The Night Time Industries Association (NTIA) describes itself as the lobbying organization on behalf of the UK’s nightlife sector, a $66 billion industry and employer of 8% of Britain’s workforce. From a policy perspective, the organization relies on productive dialogue with government officials to advocate for the sector’s best interest, but with prolonged COVID-19 restrictions still in place and limited transparency from the government, it seems talks have all but broken down between the parties.
On Wednesday, December 2nd, the government’s latest instantiation of restrictions are scheduled to go into effect. The regulations, the NTIA argues, will continue to disproportionately impact the hospitality industry, as pubs, bars, and restaurants will be subjected to nightly curfew enforcement beginning at 10PM. Depending on the tier associated with the business location, many venues will be limited in their ability to open and will have to serve food via takeout. At the same time, non-essential retailers are being given the green light to reopen regardless of tier.

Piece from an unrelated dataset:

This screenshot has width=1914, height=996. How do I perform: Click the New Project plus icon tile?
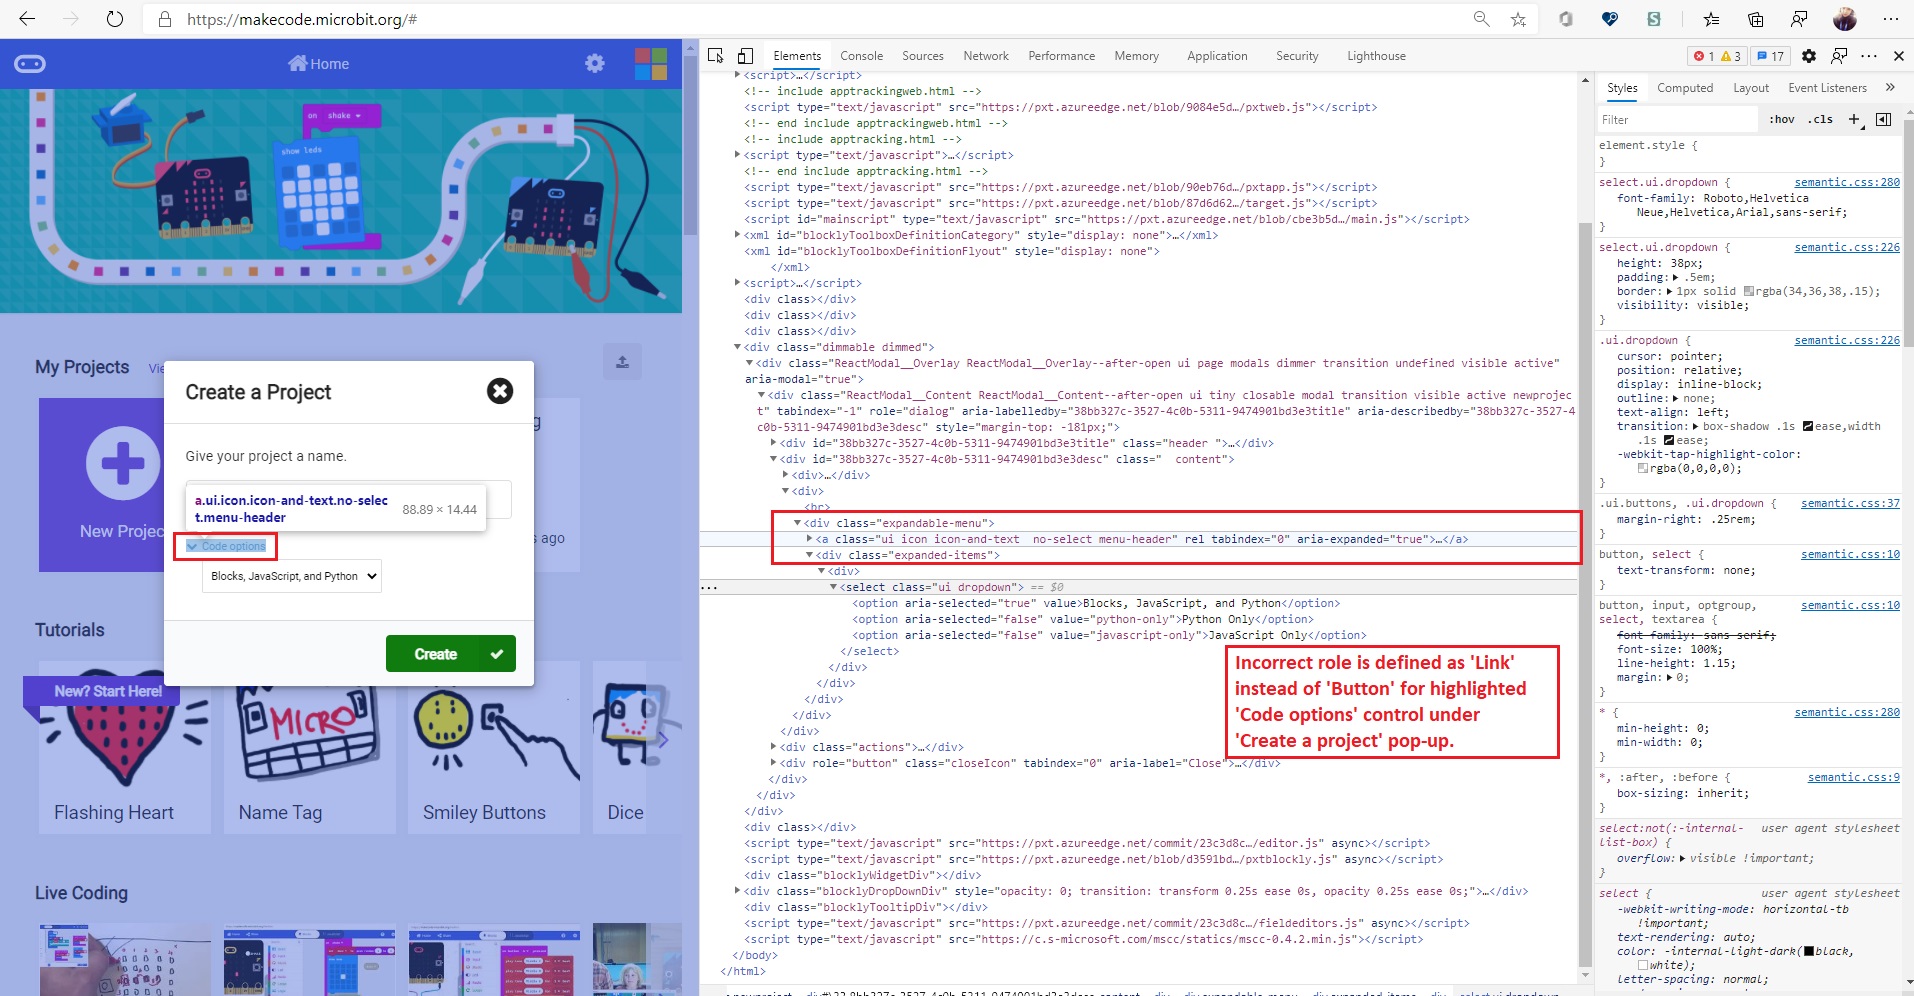tap(123, 463)
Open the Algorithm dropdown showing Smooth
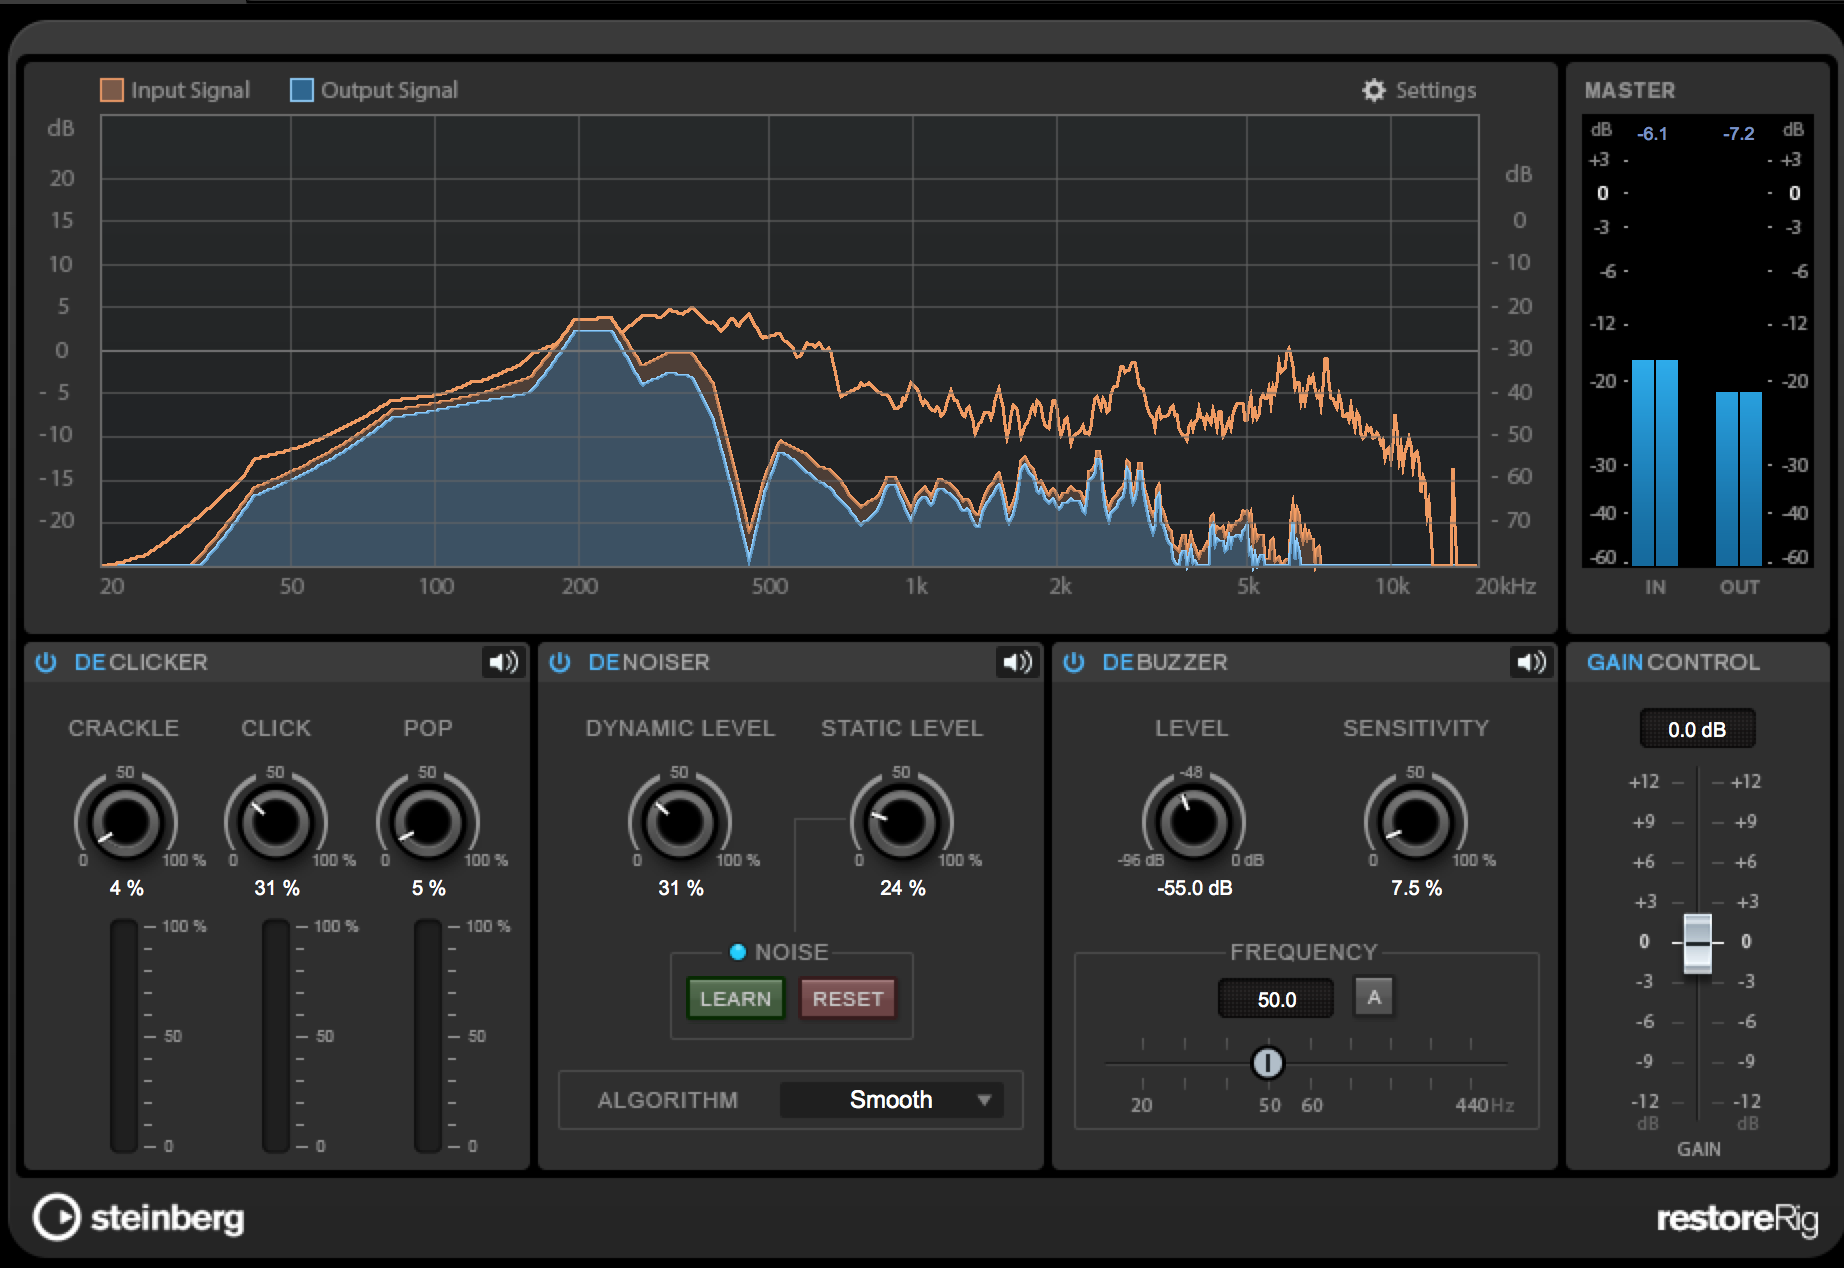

“This announcement by the Government has led us to believe that they are intentionally aiming to collapse our sector,” said NTIA CEO Michael Kill in response. “Every town and city across the UK stands to lose valued and much loved venues. This will be another stab in the heart of our town and city centres.”
With the new measures in place, the UK’s live music scene will once again be left without a viable path forward. Earlier in the fall, the government’s actions prompted Carl Cox and Calvin Harris, among other dance music artists, to speak up. “They’re basically saying we don’t exist,” Cox asserted.